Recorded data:

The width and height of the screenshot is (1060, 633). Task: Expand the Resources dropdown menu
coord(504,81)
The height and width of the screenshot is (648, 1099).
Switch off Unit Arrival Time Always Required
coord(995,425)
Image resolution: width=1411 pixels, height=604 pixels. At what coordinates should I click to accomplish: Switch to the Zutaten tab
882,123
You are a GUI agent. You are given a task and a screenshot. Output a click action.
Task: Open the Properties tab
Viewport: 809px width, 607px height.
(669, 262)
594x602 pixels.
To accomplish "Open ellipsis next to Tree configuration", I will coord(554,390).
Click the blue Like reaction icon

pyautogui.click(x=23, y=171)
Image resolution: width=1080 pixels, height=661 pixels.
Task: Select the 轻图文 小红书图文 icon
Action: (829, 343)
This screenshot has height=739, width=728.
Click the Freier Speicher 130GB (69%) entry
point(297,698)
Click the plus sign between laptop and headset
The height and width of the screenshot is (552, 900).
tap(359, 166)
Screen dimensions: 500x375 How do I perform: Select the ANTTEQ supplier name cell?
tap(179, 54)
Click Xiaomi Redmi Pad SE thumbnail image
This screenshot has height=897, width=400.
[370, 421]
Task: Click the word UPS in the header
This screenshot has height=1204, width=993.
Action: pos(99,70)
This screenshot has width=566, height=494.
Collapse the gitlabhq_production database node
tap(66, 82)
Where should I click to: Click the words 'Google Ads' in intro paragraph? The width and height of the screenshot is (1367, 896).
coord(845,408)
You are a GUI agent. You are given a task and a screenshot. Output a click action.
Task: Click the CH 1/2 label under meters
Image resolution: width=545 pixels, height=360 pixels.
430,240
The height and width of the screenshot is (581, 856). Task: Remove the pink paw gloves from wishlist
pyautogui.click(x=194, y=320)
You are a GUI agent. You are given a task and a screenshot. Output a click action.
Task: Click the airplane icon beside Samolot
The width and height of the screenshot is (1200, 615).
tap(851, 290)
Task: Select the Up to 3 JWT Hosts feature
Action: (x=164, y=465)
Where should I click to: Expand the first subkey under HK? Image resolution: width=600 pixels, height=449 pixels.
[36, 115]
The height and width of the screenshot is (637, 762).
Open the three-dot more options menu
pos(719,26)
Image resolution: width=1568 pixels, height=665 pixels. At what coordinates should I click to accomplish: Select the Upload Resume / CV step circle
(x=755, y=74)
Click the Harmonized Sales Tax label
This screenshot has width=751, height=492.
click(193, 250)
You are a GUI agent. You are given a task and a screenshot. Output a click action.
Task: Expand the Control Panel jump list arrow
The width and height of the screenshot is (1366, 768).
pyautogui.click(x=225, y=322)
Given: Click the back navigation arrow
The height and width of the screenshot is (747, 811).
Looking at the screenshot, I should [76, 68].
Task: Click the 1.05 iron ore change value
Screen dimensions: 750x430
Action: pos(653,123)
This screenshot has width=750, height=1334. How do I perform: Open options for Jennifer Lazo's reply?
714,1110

§ **What the exercise asks**: Copy every line above that holds the word "arrow".

§ **Response**:
Task: Expand the Control Panel jump list arrow
Given: Click the back navigation arrow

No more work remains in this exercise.